The exception to this is successors, which is the most complex
method in this assignment. For a given state, successors should
consider all possible legal actions and, for each action,
create the state that would result of that action was applied. It
should return a list of these states.
For example, one state might be: (['Edge',
'Bono'],['Larry','Adam'],flashlight='Left',time elapsed=10). The
possible moves here are: Edge crosses alone, Bono crosses alone, or
they go together. So the successor method for this state would
return:
[ (['Edge'], ['Bono','Larry','Adam'], Right, 11), (['Bono'],
['Edge','Larry','Adam'], Right, 12) , ([], ['Edge', 'Bono','Larry','Adam'], Right, 12)]
Note: you may be tempted to try to put some "smarts" in successors
to only pick "good" moves. Resist this temptation - we'll use the
search algorithms to select among states.

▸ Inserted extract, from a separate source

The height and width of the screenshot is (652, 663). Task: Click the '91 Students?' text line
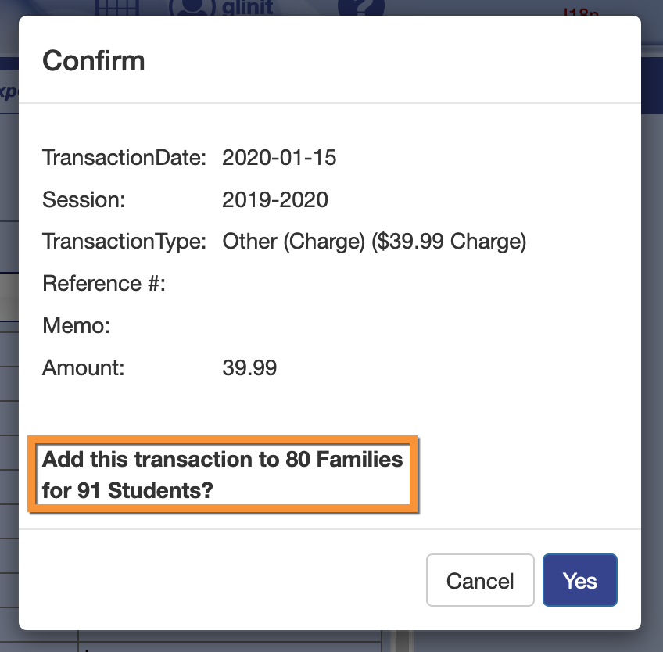tap(129, 491)
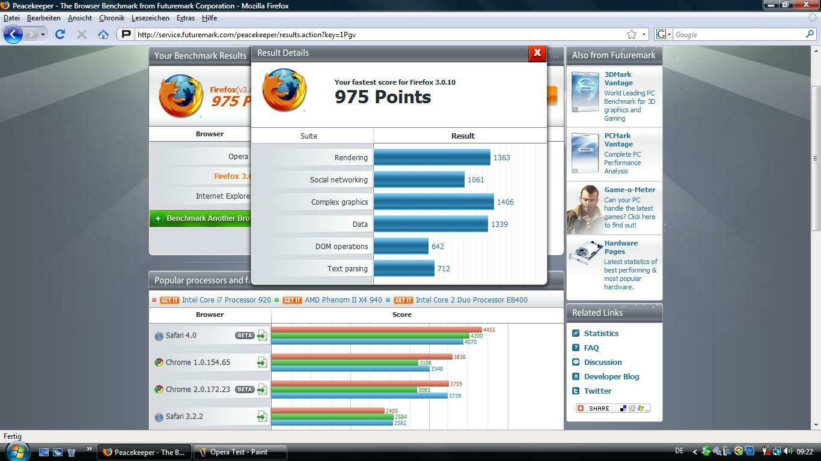This screenshot has height=461, width=821.
Task: Click the GET IT button for Intel Core i7
Action: [x=169, y=300]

- Search. Once we have our state representation built, we can think
about how to search - recall that search is just a mechanism for
considering different states in a particular order.
(5 points). To begin, we'll need a function called search. It should
take as input an initial state and a search queue. (I've provided
the prototype for you.)
Search should repeatedly:
- dequeue the front state in the search queue
- check to see if it is a goal. If so, we are done. Print out
the solution.
- If not, place the state in the closed list, and generate its
successors.
- For each successor, check to see if it is in your closed list
(i.e. they've already been visited). If so, discard it. Also check
to see if it returns true for isFailure, and if so, discard
it.
- Enqueue remaining state.
You should implement the closed list as a dictionary with states as
keys and 'True' as a value.
- Search queues. (5 points) By using different sorts of queues, we can
implement different algorithms. In this assignment, we'll implement
three search algorithms: BFS, DFS, and A*.

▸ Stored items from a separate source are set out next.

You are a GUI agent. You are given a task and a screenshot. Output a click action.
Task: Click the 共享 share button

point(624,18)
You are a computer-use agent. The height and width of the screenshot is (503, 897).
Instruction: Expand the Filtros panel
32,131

I've provided you with an abstract base class called
SearchQueue. You'll want to subclass this to implement BFSQueue,
DFSQueue, and AStarQueue. Recall that the queues should work as
follows:
- BFSQueue should work as a traditional queue: states are
enqueued at the rear and dequeued at the front.
- DFSQueue should work like a stack: states are pushed onto the
front and also popped from the front.
- AStarQueue should function as a priority queue. States
should be removed from the queue in order of ascending f-value,
where f = g + h. g is the depth in the queue and h is a
heuristic or estimate of the distance from the state to the
goal. For this problem, h = the time needed for the
slowest person remaining to cross the bridge.
On implementation: you should not completely sort the
AStarQueue every time a new state is added - this is
inefficient. Instead, you may choose one of the following solutions:
- Append new states to the rear of the queue and, when
dequeueing, find the minimal element in the list. (the min()
function will help here)
- Use the heapq module to maintain the list as a priority
queue.
Run each of the algorithms on the problem and prepare a table that
lists for each algorithm:
- Number of states generated
- Number of states dequeued
- Optimal solution found? (yes/no)
Turn this table in along with your source code. Also, please
provide both a "main" that allows your code to be run from the
command line and a README describing how to run it.